### EXERCISE INSTRUCTIONS
Only the lines from the line that contains "739x594 pixels. How" through the final line of the entries below belong in your answer, copied exactly and without pictures.

RECORD EXCERPTS Start Marker

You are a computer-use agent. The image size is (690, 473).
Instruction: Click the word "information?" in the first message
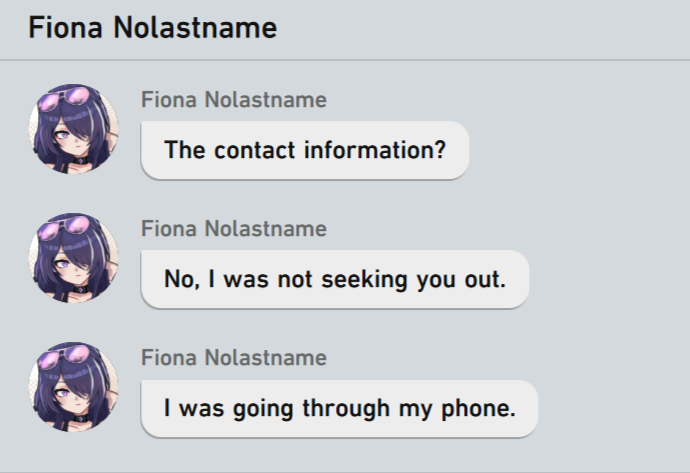[373, 151]
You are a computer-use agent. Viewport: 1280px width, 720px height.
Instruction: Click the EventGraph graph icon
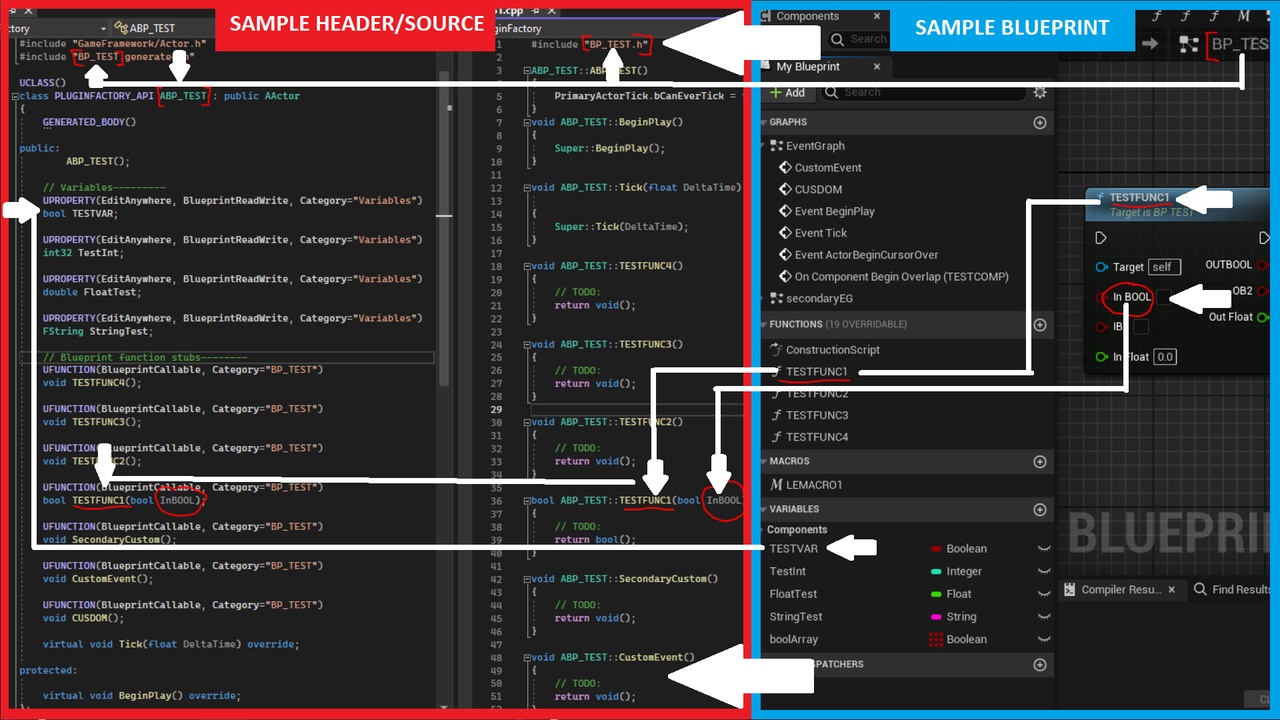pos(777,146)
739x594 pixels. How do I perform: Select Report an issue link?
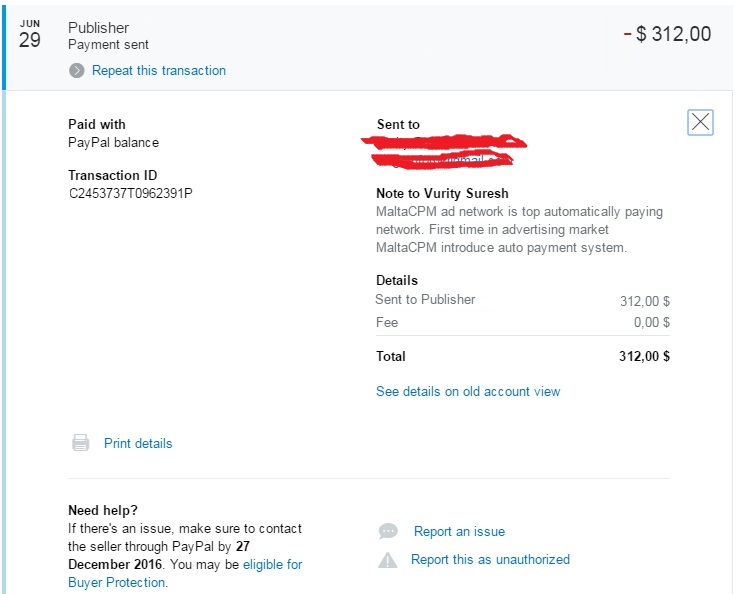click(x=460, y=531)
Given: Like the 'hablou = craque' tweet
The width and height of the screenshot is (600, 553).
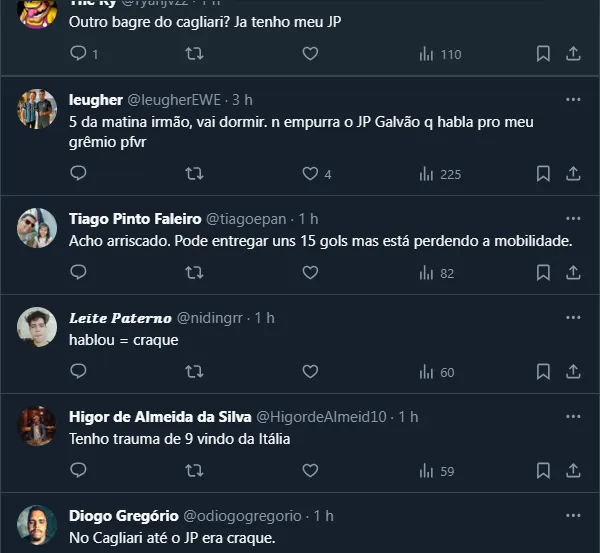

RECORD EXCERPTS End Marker

### SOLUTION TO THIS PROBLEM
739x594 pixels. How do I perform: Select Report an issue link?
click(x=460, y=531)
Given: Like the 'hablou = craque' tweet
The width and height of the screenshot is (600, 553).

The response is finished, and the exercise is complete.